In Ebolusyon la voce e le scomode idee di Brocka raggiungono gli angoli più remoti del paese tramite un’intervista radiofonica, ma le famiglie dei barrios preferiscono cambiare subito programma, per alienarsi con radiodrammi insignificanti e ripetitivi, che però divengono i «padroni» delle loro semplici abitazioni e le rendono così sempre più vittime di un «potere» assoluto e corrotto.
Ripetutamente Lav Diaz nelle sue interviste dichiara: «Kadyo e Raynaldo rappresentano il filippino medio. L’anima dei filippini deve essere salvata». Diaz ha terminato il film con la toccante storia delle due madri: quella che ha abbandonato il neonato Raynaldo, chiedendo ogni giorno perdono, e quella che lo ha salvato offrendogli la vita in una famiglia.
Perché un film con una trama certamente complessa dura ben 11 ore? Anche con queste scelte il regista filippino esprime il suo netto rifiuto nel seguire le più banali regole dei film commerciali: durata massima di due ore e budget altissimi.

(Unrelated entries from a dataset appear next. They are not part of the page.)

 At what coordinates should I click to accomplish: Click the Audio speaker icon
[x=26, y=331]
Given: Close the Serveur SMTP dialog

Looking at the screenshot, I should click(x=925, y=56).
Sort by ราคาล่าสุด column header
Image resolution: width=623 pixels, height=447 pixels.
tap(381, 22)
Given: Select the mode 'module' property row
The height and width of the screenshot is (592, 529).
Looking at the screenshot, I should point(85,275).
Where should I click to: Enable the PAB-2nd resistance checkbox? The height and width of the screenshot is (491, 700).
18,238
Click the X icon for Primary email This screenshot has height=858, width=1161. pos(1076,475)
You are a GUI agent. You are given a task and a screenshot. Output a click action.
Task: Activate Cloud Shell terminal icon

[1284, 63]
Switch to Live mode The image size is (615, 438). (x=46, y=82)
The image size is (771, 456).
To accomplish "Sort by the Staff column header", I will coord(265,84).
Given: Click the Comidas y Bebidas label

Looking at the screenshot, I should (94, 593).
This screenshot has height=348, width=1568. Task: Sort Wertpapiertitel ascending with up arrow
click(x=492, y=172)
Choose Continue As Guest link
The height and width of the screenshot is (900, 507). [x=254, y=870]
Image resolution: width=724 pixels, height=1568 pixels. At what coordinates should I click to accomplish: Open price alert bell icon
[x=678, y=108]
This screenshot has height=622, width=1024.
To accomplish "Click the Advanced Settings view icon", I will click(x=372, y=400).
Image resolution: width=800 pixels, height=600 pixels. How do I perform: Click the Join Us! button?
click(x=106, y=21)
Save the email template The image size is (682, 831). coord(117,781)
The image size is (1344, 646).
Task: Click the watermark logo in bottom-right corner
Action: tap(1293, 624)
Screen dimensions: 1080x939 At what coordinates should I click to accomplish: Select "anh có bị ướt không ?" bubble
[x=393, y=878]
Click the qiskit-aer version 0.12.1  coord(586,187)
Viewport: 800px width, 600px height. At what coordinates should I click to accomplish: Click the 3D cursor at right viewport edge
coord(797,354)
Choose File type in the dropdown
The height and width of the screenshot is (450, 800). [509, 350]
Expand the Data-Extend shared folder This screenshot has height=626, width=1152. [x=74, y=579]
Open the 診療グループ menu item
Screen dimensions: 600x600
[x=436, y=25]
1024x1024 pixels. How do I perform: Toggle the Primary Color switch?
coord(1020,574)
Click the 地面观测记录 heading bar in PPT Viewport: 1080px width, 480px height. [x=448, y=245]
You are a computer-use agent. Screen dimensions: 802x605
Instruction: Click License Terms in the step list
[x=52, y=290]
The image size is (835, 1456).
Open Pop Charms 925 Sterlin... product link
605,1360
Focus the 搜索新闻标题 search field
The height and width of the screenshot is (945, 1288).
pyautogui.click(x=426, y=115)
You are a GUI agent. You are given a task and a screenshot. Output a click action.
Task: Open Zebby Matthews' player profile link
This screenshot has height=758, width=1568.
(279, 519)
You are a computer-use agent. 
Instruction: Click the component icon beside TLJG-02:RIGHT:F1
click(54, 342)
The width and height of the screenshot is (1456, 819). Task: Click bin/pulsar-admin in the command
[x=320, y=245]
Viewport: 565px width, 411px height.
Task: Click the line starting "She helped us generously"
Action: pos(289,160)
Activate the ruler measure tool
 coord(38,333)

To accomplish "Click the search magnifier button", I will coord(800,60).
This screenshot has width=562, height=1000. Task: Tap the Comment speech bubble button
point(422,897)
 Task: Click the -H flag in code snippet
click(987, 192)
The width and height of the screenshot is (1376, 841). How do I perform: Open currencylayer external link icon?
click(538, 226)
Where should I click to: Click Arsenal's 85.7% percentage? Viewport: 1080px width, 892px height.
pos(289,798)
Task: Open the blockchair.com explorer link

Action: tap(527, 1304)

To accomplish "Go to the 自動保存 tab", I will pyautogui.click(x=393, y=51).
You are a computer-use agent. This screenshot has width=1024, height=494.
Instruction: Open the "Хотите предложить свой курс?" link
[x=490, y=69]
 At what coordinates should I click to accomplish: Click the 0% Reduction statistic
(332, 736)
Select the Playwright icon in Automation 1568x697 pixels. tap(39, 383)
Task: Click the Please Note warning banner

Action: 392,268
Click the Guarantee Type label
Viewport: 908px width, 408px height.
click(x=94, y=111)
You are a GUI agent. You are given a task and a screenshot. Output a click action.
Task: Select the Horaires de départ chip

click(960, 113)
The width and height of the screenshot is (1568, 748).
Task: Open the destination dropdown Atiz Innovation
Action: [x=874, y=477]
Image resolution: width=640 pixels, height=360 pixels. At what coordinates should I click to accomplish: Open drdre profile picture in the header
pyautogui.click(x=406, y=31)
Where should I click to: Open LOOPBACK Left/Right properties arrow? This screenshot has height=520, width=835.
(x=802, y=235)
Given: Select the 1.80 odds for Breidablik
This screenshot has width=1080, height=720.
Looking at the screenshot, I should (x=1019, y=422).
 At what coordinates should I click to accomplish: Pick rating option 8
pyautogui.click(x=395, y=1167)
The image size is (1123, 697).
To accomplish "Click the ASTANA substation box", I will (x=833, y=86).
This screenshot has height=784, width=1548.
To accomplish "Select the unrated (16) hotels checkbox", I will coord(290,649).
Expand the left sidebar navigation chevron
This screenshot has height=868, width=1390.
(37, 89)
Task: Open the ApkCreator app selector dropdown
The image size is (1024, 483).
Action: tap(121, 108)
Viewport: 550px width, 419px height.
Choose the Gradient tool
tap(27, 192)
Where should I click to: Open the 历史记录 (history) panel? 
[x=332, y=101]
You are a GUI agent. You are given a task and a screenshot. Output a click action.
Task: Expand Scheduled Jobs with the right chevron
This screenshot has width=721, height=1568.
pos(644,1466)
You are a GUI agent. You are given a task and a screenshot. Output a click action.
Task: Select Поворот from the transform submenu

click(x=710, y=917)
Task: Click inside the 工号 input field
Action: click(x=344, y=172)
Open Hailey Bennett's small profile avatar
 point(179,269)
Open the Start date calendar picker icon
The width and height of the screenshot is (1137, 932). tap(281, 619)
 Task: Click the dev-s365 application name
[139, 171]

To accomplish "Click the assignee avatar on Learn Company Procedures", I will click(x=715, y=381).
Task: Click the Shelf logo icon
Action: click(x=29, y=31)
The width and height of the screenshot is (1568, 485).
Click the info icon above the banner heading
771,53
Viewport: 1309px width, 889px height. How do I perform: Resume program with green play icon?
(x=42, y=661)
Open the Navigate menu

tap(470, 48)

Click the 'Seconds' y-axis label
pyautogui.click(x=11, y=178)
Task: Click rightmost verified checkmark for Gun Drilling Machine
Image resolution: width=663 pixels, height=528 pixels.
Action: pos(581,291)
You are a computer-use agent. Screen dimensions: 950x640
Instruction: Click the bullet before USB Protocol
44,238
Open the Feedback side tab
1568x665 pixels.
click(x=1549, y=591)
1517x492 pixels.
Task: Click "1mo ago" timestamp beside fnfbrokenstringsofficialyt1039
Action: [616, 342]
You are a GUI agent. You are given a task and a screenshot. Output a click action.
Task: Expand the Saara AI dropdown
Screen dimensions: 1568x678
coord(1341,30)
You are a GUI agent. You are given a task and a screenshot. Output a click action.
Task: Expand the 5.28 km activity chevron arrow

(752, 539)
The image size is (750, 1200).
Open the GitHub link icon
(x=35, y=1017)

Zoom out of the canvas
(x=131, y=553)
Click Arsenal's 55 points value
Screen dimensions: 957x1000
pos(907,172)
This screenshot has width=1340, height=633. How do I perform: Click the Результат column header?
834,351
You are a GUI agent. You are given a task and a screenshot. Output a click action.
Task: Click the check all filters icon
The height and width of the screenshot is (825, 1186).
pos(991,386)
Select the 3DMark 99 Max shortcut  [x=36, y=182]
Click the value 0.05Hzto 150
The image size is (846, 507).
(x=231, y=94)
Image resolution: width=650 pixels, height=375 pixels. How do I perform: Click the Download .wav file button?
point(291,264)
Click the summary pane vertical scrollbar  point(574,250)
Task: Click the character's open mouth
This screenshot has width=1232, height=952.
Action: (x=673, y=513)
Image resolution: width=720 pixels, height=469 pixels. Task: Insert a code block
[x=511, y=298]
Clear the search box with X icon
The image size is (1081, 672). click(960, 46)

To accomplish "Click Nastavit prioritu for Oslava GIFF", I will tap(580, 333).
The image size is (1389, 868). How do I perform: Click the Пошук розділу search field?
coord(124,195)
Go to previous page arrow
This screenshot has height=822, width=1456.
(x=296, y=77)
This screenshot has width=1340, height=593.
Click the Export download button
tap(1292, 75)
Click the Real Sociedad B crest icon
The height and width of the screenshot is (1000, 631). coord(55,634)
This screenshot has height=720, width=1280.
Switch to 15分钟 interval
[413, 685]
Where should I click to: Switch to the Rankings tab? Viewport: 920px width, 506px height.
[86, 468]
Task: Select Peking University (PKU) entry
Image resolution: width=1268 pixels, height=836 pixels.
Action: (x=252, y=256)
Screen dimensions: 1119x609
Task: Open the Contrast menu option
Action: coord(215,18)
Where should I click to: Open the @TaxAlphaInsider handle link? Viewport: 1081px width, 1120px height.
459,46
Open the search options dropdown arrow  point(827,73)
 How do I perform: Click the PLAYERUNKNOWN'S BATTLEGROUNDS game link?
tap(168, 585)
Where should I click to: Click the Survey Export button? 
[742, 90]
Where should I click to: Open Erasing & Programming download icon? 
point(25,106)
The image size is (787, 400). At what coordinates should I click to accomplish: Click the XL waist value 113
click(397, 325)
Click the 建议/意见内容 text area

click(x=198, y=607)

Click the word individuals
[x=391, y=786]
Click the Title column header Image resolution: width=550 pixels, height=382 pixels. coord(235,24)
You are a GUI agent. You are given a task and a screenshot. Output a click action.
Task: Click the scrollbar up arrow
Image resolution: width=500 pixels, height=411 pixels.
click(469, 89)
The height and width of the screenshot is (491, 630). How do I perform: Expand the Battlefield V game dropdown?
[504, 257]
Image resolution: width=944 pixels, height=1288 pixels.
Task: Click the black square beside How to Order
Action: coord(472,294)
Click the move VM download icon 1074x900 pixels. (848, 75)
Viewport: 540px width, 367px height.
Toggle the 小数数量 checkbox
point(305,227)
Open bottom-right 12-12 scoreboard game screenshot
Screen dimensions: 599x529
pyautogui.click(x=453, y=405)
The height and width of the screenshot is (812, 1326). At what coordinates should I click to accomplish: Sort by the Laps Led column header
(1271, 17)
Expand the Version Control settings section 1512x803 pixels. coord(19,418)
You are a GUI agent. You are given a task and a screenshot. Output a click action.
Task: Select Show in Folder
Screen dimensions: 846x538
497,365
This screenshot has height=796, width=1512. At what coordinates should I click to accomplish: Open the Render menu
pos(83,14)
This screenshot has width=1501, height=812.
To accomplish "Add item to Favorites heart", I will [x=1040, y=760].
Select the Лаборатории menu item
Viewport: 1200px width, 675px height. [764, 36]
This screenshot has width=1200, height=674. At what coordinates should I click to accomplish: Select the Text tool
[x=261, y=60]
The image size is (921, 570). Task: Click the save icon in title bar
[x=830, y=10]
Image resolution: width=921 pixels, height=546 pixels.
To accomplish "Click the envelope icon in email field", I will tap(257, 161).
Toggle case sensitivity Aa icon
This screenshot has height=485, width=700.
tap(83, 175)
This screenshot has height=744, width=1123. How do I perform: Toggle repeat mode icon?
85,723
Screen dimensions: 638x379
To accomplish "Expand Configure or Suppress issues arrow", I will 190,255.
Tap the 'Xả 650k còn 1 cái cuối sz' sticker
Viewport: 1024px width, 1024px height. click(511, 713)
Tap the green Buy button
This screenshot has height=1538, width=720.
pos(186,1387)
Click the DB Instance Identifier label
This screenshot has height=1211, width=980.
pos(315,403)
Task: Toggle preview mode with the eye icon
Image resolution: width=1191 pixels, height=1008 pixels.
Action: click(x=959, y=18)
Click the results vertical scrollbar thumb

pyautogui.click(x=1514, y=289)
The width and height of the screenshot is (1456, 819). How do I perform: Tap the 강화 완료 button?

Che cosa vediamo nelle 11 ore di scene eccezionali e innovative, girate in bianco e nero? Non ci sono primi piani; lo spettatore deve vivere con i personaggi e condividere le atmosfere reali vissute dalla gente del Sud del mondo: le interminabili camminate, le estenuanti attese alle fermate di autobus che non arriveranno mai, le lunghe ore nottue rischiarate dalla tremula lampada a petrolio, i ritmi lenti dei tempi della raccolta del riso, la bellezza di un paesaggio che potrebbe dar vita a una mostra di meravigliose fotografie d’autore.
Emblematica è la scena dell’agonia di Kadyo, accoltellato all’addome in mezzo alla folla da un sicario con gli occhiali scuri. L’uomo, per più di 20 minuti, si trascina in strade assolate semideserte, cade esausto, per poi rialzarsi con fatica e morire abbandonato in un fatiscente capannone industriale.
Con questa scena Lav Diaz desidera che «il pubblico capisca le sofferenze patite dalla mia gente per un così lungo periodo di tempo: sotto gli spagnoli per più di 300 anni, sotto gli americani per circa 100 anni e ancora attualmente, sotto i giapponesi per quattro anni, e poi sotto Marcos per 20 anni, con effetti che si protraggono al giorno d’oggi».
Per vedere e apprezzare un film come questo, bisognerebbe dedicare un week-end di «totale immersione». Non sarebbe tempo sprecato anzi, forse si potrebbe sperimentare un modo nuovo di fare «cultura».
Sia i filippini che le persone desiderose di conoscere seriamente la storia dell’«arcipelago dorato» imparerebbero molto di più dalla visione di Ebolusyon che da centinaia di conferenze. E, come auspica Lav Diaz, i filippini potrebbero confrontarsi «apertamente con il nostro passato per costruire un futuro migliore».